Royality Calculations: audit or accuracy

Does anyone have experience in companies offering review and analysis of royalty payments for accuracy and correctness? We have been approached in Ohio by Law offices who charge either a flat fee or % of findings to review and verify if you are receiving the proper amount based on your contracted percentage, fees, costs and equation.

A flat fee risks your being charged with no work done. Make sure they do not get you dragged into a lawsuit.

Audits should have been written into your lease - namely the oil company has to pay for it if the auditor . Few people do it. Yes, if you have reason to believe you are being screwed, then an audit is appropriate and sometimes necessary. It isn't cheap however.

So many provisions in a lease that mineral owners should have DEMANDED. And should have joined with other royalty owners into large groups to make sure the companies had to deal with it. Divided we fall. They pick you off one by one.

Thanks TL, I will review the lease, I have my lawyer here looking into that and other tactics to ensure the royalty is correct and account for the costs charged.

Any other info?

T L Shields is right on target. Look your lease over carefully. It is your foundation.

First, you verify that the decimal on your check is accurate.
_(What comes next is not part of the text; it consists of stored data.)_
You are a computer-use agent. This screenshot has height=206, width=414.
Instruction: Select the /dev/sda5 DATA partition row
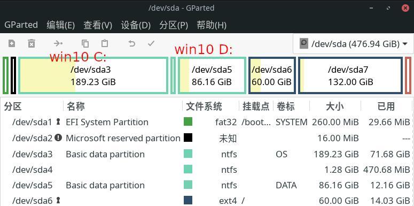click(x=207, y=185)
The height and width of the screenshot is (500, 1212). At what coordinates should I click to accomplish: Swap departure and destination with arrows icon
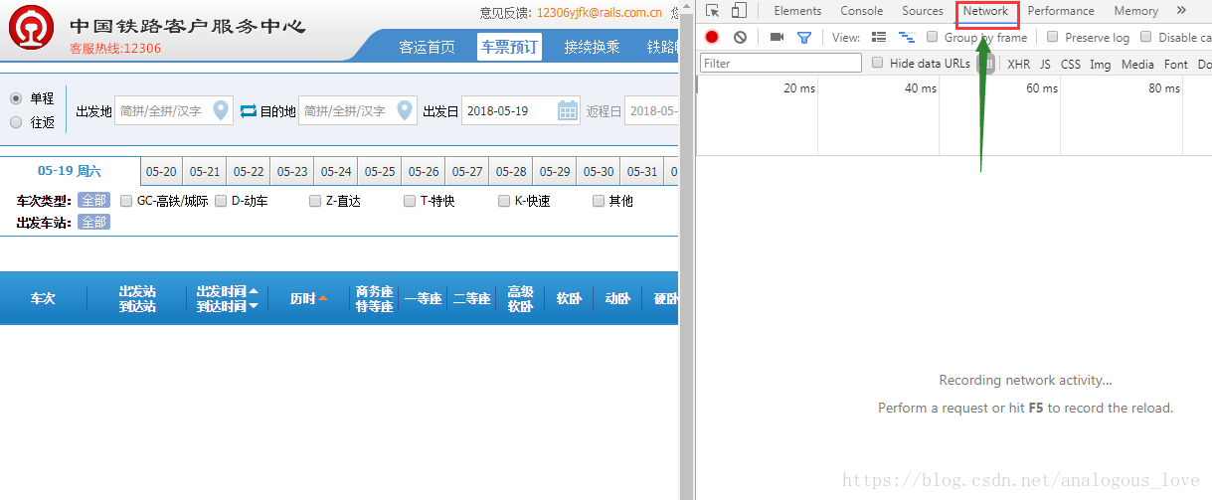click(x=249, y=110)
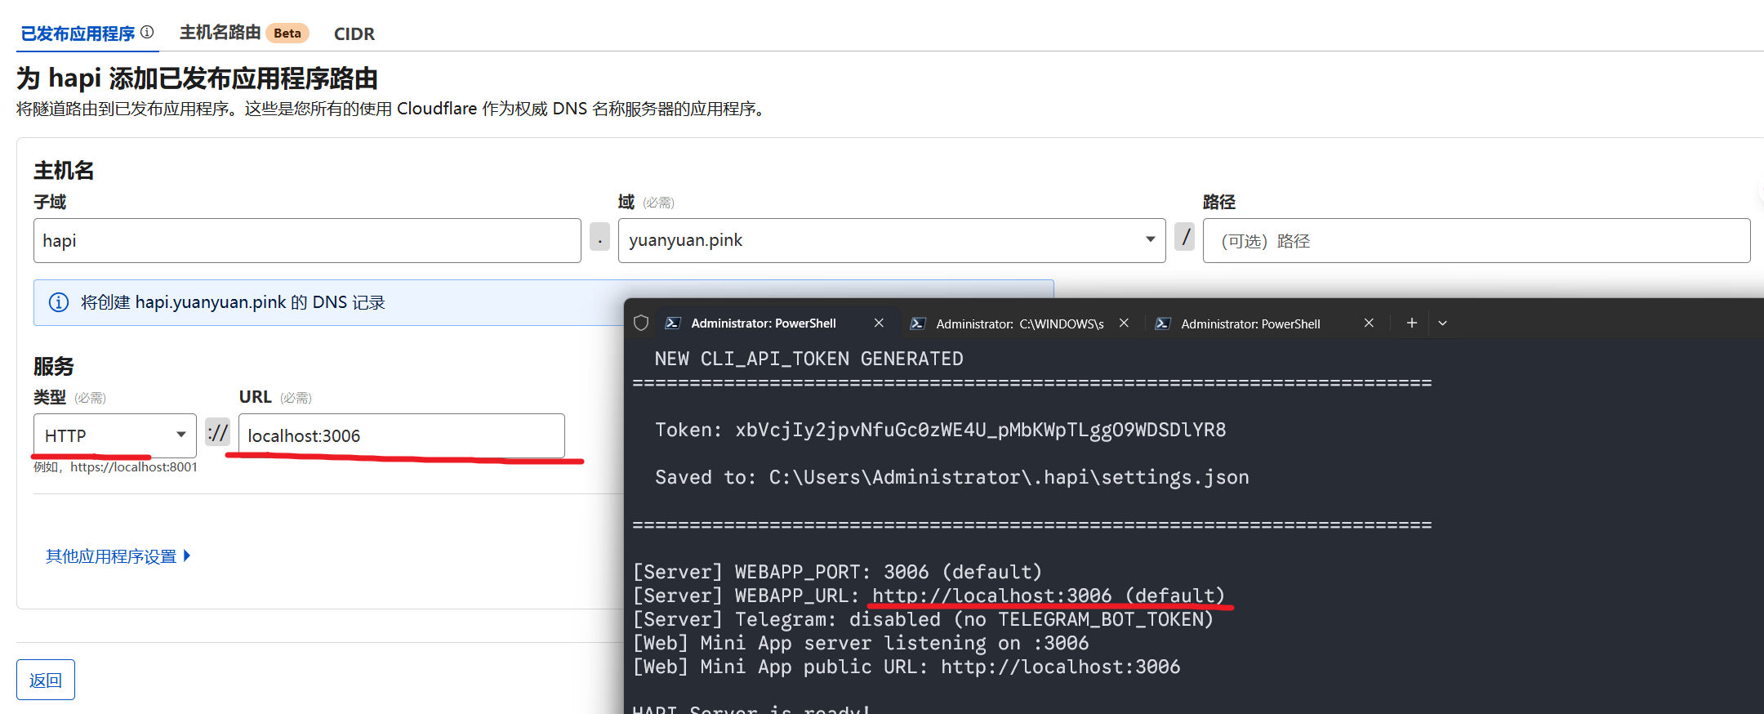Click the optional 路径 path field
Image resolution: width=1764 pixels, height=714 pixels.
[1476, 240]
I don’t know Ohio remittance detail requirements specifically, but based on my experience, typically there are TWO decimals on your check: your entitlement decimal, and your payment decimal. The difference? It’s this:

Say you own 50% minerals in a 20.0 net-acre tract in a 320-acre pooled unit. Your lease has a 3/16 royalty clause. The correct calculation for your share of proceeds from 100% of the production coming out of the well (entitlement) would be 50% x 20/320 x 3/16 = 0.00585938 RI. But what if your lease is owned 50% by the operator, and the other 50% by one of the partners, and they are both selling to different contracts?
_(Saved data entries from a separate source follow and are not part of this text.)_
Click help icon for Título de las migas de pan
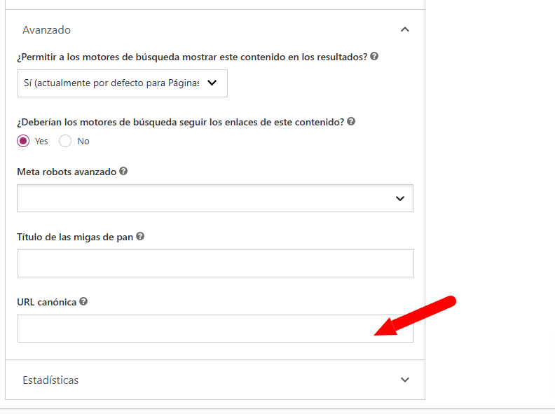The height and width of the screenshot is (414, 555). [x=140, y=236]
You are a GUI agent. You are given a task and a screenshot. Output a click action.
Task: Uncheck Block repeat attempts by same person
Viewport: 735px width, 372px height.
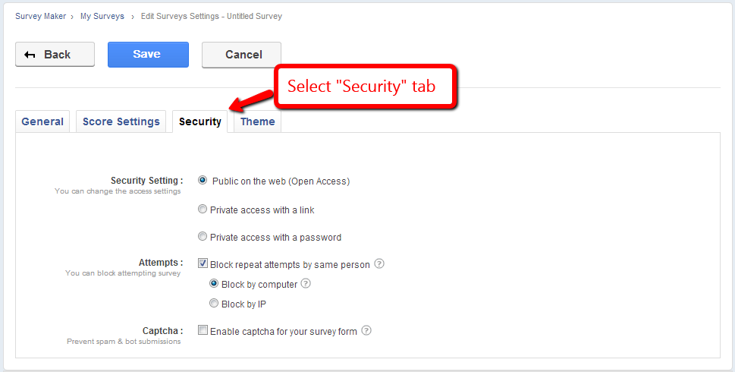pyautogui.click(x=203, y=264)
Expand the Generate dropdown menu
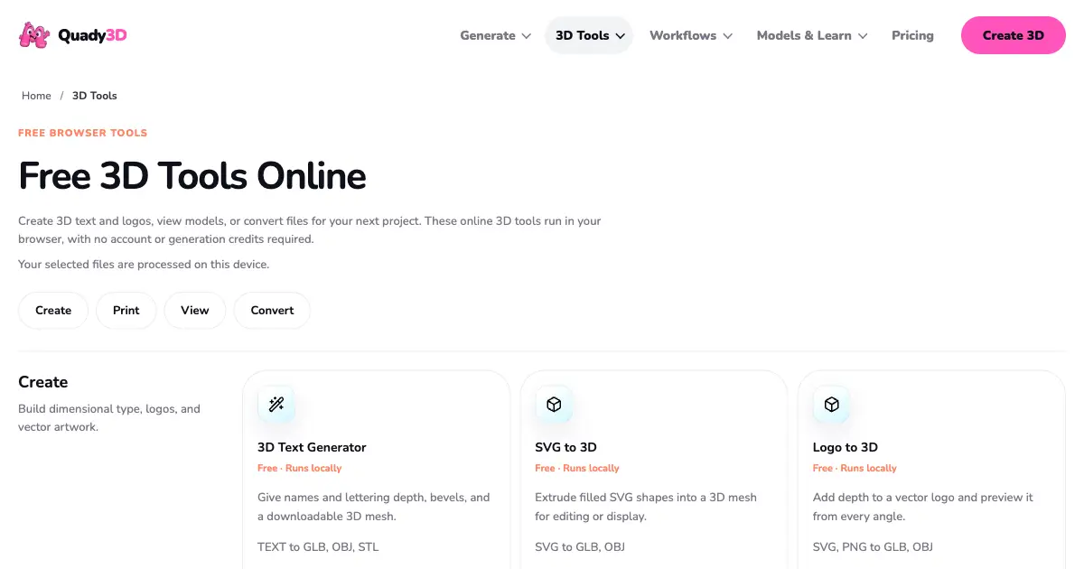This screenshot has width=1084, height=569. pos(495,35)
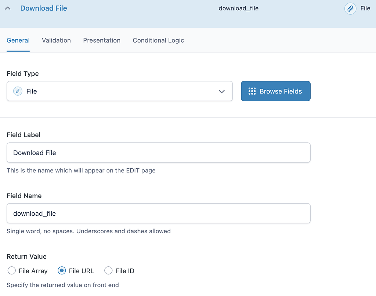376x296 pixels.
Task: Click the paperclip icon inside the Field Type selector
Action: click(17, 91)
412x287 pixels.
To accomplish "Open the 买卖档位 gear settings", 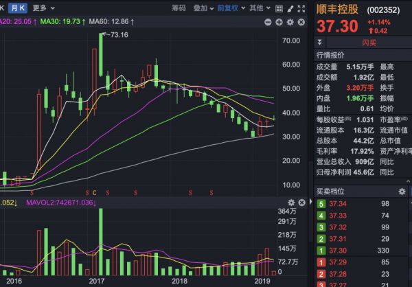I will pos(402,190).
Each company receives the revenue for their 50% of the sales directly from their respective purchaser. Each owes you 50% x 0.00585938 RI or 0.00292969 RI. That is your 8/8ths payment decimal that each company is remitting for your 0.00585938 RI entitlement decimal. Bear in mind that the price per unit (mcf or bbl) on each check will be different, and the costs deducted might be different (if your lease doesn’t have a cost-free royalty clause).

Now let’s say that the check from the operator shows the 0.00292969 RI decimal, but the check from the partner shows the 0.00585938 RI decimal instead. That would be because the partner is inflating your payment decimal by the 50% of total well production (8/8ths) sold only by the partner: 0.00292969 divided by 50% = 0.00585938 RI.

Once you’ve verified that you are receiving your entire entitlement decimal (even if it’s in pieces), next you have to find out if the “price per unit” on your check stub is the gross price paid by the purchaser to the payer, or if the payer has deducted post-production costs of any kind from it, thus reducing it to the price you see on your stubb. I can tell you that this practice is exactly what got Chesapeake into such hot water, that they finally settled some $50 million worth of lawsuits in January, 2018, pretty much all claiming the same foul-play practice of deducting post-production costs from the per-unit price, trying to skirt around the cost-free royalty clause in the plaintiffs’ leases. “Cost-free royalty” means free of post-production costs. “Free of costs royalty” means free of costs of exploration, drilling, equipping and producing.

The first part is usually easy, as long as you accurately know your percentage of royalty rights, the correct size of the tract, and the correct size of the pooled unit. The second part (deducts) is the hardest to audit. Good luck.